‘Dogman’ Team Gears Up for ‘Pinocchio’ (EXCLUSIVE)

A live-action film version of Carlo Collodi’s classic tale “Pinocchio” to be helmed by Italian director Matteo Garrone is back on, and in pre-production with a mid-November start date. Garrone will helm and Jean Labadie, and HanWay Films founder Jeremy Thomas produce. HanWay will sell internationally outside Italy and France. The on-off project sees the director-producer pair reunite after “Tale of Tales” and this year’s “Dogman,” the urban western that plays in competition at Cannes.

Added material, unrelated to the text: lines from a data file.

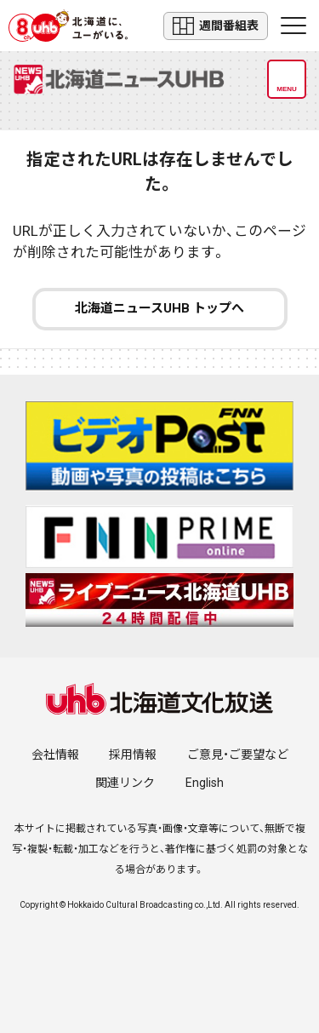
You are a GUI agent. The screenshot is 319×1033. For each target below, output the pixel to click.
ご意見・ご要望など (237, 754)
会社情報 (55, 754)
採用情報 (133, 754)
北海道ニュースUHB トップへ (159, 308)
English (204, 782)
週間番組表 (216, 26)
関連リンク (125, 782)
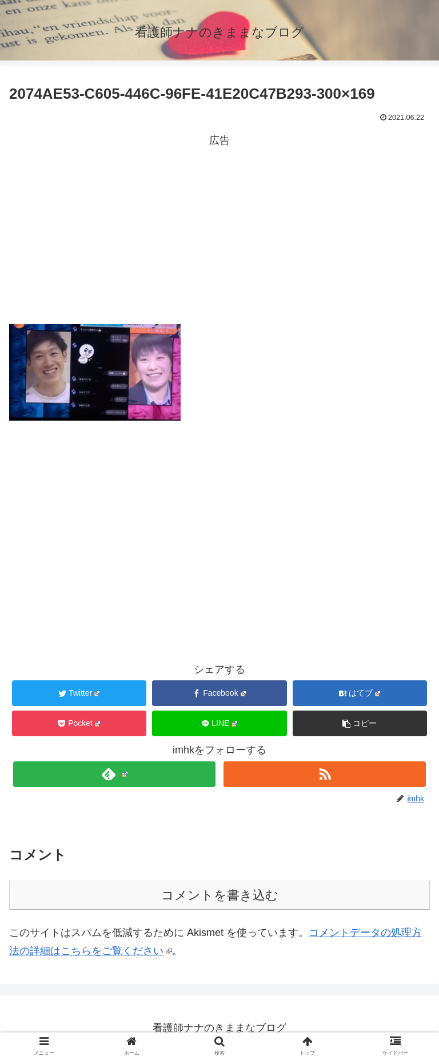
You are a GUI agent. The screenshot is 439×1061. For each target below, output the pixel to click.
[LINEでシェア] (219, 723)
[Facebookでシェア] (219, 693)
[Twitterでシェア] (79, 693)
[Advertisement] (219, 230)
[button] (360, 723)
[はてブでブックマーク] (360, 693)
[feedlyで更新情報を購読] (114, 774)
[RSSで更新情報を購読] (324, 774)
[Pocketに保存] (79, 723)
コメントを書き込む (219, 895)
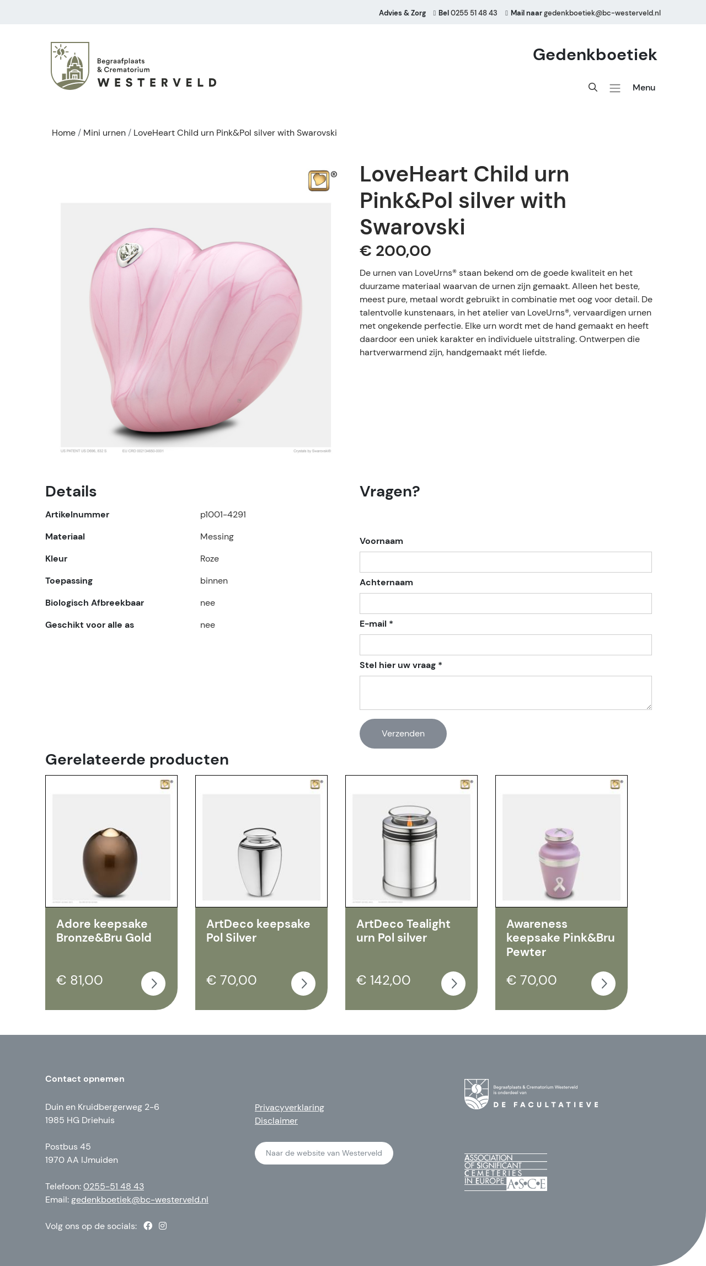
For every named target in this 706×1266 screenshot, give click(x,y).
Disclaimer (276, 1120)
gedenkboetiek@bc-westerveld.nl (139, 1199)
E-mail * (376, 623)
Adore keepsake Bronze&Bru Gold (104, 931)
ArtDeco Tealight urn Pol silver (403, 931)
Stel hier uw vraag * (401, 665)
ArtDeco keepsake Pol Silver (258, 931)
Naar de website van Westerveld (324, 1153)
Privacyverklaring (289, 1107)
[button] (615, 88)
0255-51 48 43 (113, 1186)
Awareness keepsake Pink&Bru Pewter (560, 938)
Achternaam (386, 582)
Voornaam (381, 541)
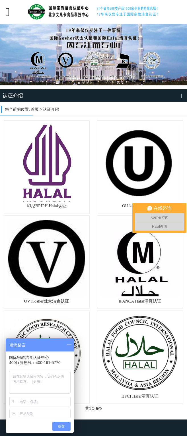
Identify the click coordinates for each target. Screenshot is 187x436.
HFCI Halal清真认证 (140, 396)
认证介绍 (51, 109)
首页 (35, 109)
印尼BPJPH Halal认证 (47, 205)
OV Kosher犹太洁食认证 (46, 301)
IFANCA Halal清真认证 (140, 301)
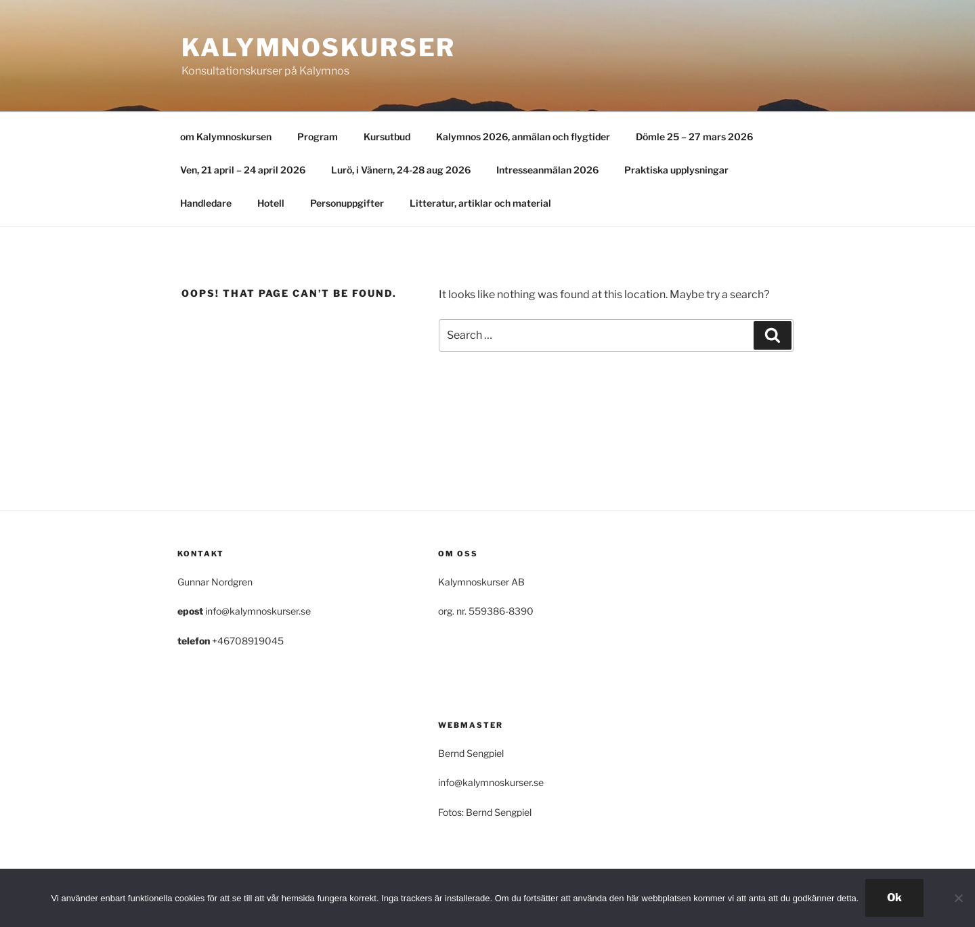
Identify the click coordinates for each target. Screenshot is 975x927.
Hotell (270, 203)
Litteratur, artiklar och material (480, 203)
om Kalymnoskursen (226, 136)
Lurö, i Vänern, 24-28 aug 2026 (401, 170)
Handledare (206, 203)
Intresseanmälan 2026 (547, 170)
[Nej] (958, 898)
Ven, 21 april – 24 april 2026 (242, 170)
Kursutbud (387, 136)
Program (317, 136)
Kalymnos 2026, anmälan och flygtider (523, 136)
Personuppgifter (347, 203)
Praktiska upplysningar (676, 170)
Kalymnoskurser (318, 47)
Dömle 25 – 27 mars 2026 (694, 136)
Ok (894, 897)
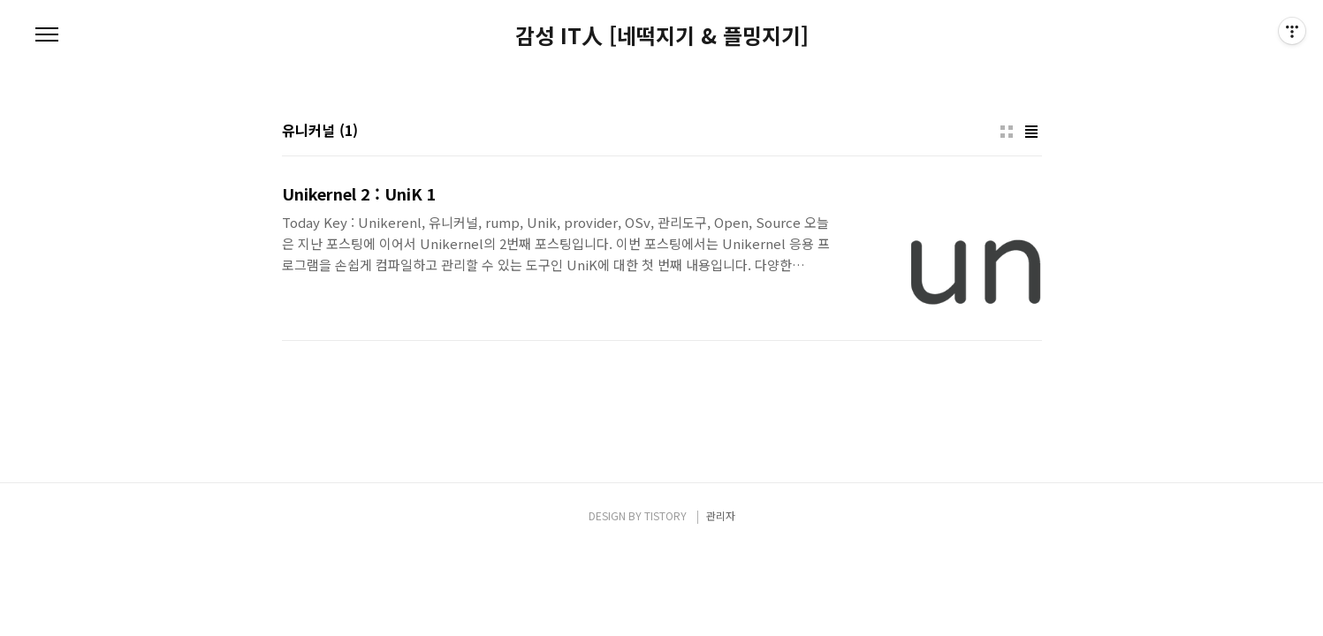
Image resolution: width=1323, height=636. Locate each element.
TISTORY (665, 515)
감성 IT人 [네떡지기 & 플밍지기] (662, 35)
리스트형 (1031, 131)
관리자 (720, 515)
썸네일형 (1006, 131)
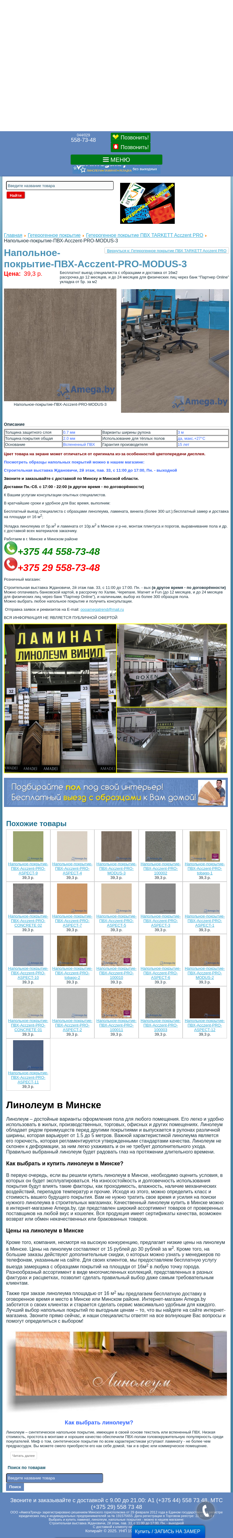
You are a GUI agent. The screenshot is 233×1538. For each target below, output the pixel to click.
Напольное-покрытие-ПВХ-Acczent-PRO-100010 (116, 973)
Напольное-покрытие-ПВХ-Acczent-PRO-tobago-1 (205, 868)
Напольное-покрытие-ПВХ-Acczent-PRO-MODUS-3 (116, 868)
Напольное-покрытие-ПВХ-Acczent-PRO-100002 (160, 868)
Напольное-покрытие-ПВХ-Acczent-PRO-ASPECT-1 (205, 921)
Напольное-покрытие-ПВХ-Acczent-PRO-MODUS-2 (205, 973)
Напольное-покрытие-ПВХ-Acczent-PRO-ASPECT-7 (72, 921)
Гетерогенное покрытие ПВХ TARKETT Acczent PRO (144, 235)
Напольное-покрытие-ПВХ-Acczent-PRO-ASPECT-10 (28, 973)
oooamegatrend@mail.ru (102, 609)
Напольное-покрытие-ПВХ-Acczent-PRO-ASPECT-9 (28, 868)
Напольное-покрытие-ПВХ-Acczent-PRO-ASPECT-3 (160, 921)
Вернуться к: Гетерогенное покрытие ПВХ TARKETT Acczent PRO (166, 250)
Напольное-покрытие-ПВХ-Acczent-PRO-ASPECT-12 (205, 1025)
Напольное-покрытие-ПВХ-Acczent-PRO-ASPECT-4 (72, 868)
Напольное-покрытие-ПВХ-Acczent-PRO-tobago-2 (72, 973)
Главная (13, 235)
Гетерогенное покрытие (54, 235)
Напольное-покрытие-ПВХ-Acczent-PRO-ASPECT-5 (116, 921)
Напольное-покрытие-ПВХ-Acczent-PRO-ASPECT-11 (28, 1077)
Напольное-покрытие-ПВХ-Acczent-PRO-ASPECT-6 (160, 973)
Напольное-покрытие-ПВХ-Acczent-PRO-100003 (160, 1025)
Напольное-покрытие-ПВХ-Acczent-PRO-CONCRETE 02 (28, 921)
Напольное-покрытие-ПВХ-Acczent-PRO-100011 (116, 1025)
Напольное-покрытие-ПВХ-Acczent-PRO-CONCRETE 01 (28, 1025)
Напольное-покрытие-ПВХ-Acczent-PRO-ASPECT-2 (72, 1025)
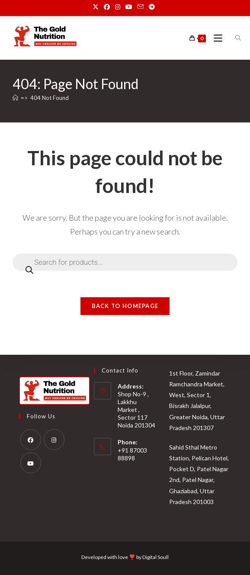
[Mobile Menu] (215, 38)
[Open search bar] (233, 38)
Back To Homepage (125, 305)
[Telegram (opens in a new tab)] (151, 7)
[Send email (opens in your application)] (140, 7)
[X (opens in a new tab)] (97, 7)
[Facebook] (30, 439)
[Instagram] (54, 439)
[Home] (15, 97)
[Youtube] (30, 462)
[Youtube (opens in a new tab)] (129, 7)
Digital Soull (155, 557)
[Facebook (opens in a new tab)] (106, 7)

“Pinocchio” was put on hiatus while Garrone and Thomas were on “Dogman” but it is now going ahead. Mark Coulier of Coulier Creatures is on board for character design and prosthetics. A double Oscar and BAFTA-winner, he replaces Nick Dudman who was set to for an earlier version of the project. Rachel Penfold and her company One of Us, which worked on “Star Wars: The Last Jedi,” will handle VFX. Casting is under way on the Italian-language picture. There are no confirmed names as yet.

Thomas said Garrone “directs on instinct” and has an improvisational approach to filmmaking. “It’s enjoyable as a producer to come into that,” he noted. Speaking about “Dogman,” he said of Garrone: “He is loved by Cannes. This has smells of ‘Gomorrah’ in it, and that’s one thing that’s attractive and I think dangerous about the film. It has themes of westerns, with an urban setting. Although it’s strong it’s also quite sensitive.”

Garrone’s Archimede Productions, Jeremy Thomas and Jean Labadie are teaming on the new live-action adaptation. HanWay Films has worldwide rights for the film. RAI Cinema has partnered for Italy, and Le Pacte will release the film in France.

The team behind the Italian movie is staying true to the original written work. “It’s very different from the Disney film, the Collodi book was many stories put into a book and a commentary of the day put in a metaphorical way and the film is based on that,” Thomas said. “It’s a horror story for kids. This is a representation of the original book rather than an animated popularization of it.”

“The basic idea is to tell the Pinocchio story going back to the book’s origins,” added Garrone, who wrote the screenplay. “The challenge is to tell the story that everybody thinks they know; but actually very few do, because there are very few people who have actually read Collodi’s book.”

He said the challenge is to make a film based on the classic book that is relevant to the present day. “There are many parts of the book that surprised me … the idea is to return to a certain atmosphere of the world that Collodi described at the end of the 19th century,” Garrone said. “It’s a peasant world; a world of poverty, where there is plenty of violence. In a certain sense I think the Pinocchio story remains very actual and universal.”

The shoot will take in the village of Collodi, birthplace of the author, as well as various southern Italian locations.

Disney is in the throes of making a live-action version of “Pinocchio” with Paul King (“Paddington 2”) tipped to direct. With a second-half 2019 release the Garrone version will land first. One will be a film costing $20 million and one a lot more and “they will be very different animals,” Thomas said. “‘Tale of Tales’ was lavish in its look and locations and Italy offers up incredible locations and space to make a film in, and that is a special weapon for us.”